In software development, it is well understood that product development requires knowledge of the domain in which the software will be used. People who have this knowledge are called subject matter (domain) experts or business analysts. For example, for developing a hospital system you require hospital administration understanding, or for a tax filing system tax-accounting knowledge.
But, is hospital administration in a regular metro city hospital the same as the hospital administration in a rural (i.e. rural, tier-3, tier-4 city) hospital? At a technical level, it may appear that both have patients, departments, doctors, similar processes e.g. for outpatient registration->queue->doctor->test->prescription->pharmacy->home. One may use this understanding and develop a hospital management system, but will it work in rural hospitals?
We argue that a domain expert not exposed to the rural hospitals - will bake numerous bad decisions into the product, making it an inappropriate solution eventually. This phenomenon applies to many domains.
Let's take some examples of a rural hospital and understand how it is materially different from a tier-1 hospital. Almost all patients do not take appointments before visiting the hospital. So if one develops a patient-facing appointment system, it is completely useless.
Patients are not good at keeping their older medical records. Hence usually hospitals tend to keep their record with them instead of handing it over to them.
Patient's phone number registered with the hospital changes all the time (either because their number changes or they provide different family members' numbers every time). As a result, patients take a lot of time at the registration desk - as the re-identification process takes a lot of time. The software should be sophisticated in this area.
Rural doctors see 2 to 3 times more patients. They simply do not have time to enter any data in the hospital system. Also, a token-based queue in front of the doctors' room is useless in rural setups, as many patients are not that literate to follow it. Usually, there is an usher.
You can read more about two other examples, recently in the news where this phenomenon is in play.
- COVID-19 vaccination system - The challenges of our vaccination drive’s final stretch - The system developed a pull-based system i.e. citizens will take appointments/walk-in and take vaccines. First, in a low resource setup, it works based on a push mechanism (pushed by health workers). Second, is the very basic mistake of assuming good internet connectivity.
- Nutrition system to be used by anganwadi worker - The Anganwadi angst over an unfriendly mobile app (use reader mode in Firefox). Again the assumption that internet connection is good is false.
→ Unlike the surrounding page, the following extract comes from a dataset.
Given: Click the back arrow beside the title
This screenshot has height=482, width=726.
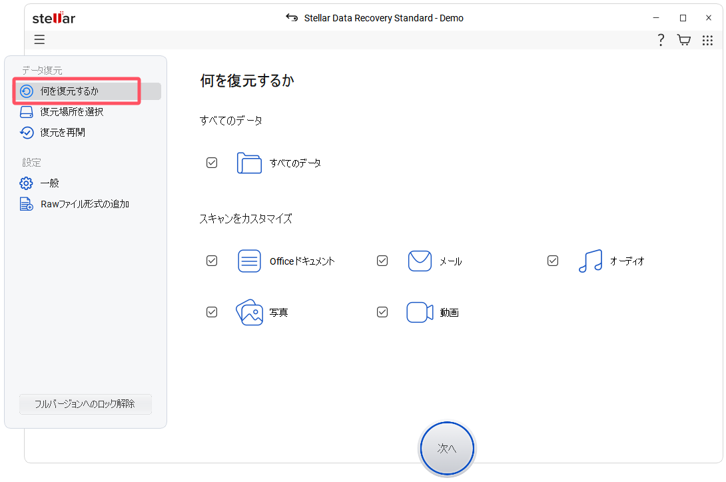Looking at the screenshot, I should coord(292,17).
Also, the app has many complex workflows.
Examining this as a software practitioner, we see that although we have a domain expert among ourselves but the domain in itself is quite different when we switch context to a low resource setup. We cannot assume even the basic understanding of low resource setup since most domain experts (like many urban folks) have almost never set their foot in such places - for any meaningful length of time. It doesn't come very naturally to someone who is in a high-resource setup.
In essence, we are dealing with an orthogonal dimension (see the diagram below) - to the extent that each domain expertise needs to be further qualified into a high resource (being default) and low resource.
Broadly, the general low resource expertise consists of deeply understanding how the following factors impact the inner workings of the domain for which the software is built. This is not an exhaustive list.
- Internet is not present everywhere and/or is not available all the time.
- Demand massively surpasses the supply of providers.
- Local IT support is difficult to get and retain.
- Client literacy levels are low.
- Client finances are poor.
- Clients have to work hard for their livelihood hence leaving less time for availing themselves of even important services.
- Distances are high and play an important role (unlike cities).
In software teams, we should strive to have domain experts who have low resource understanding to avoid having serious design mistakes in our solution.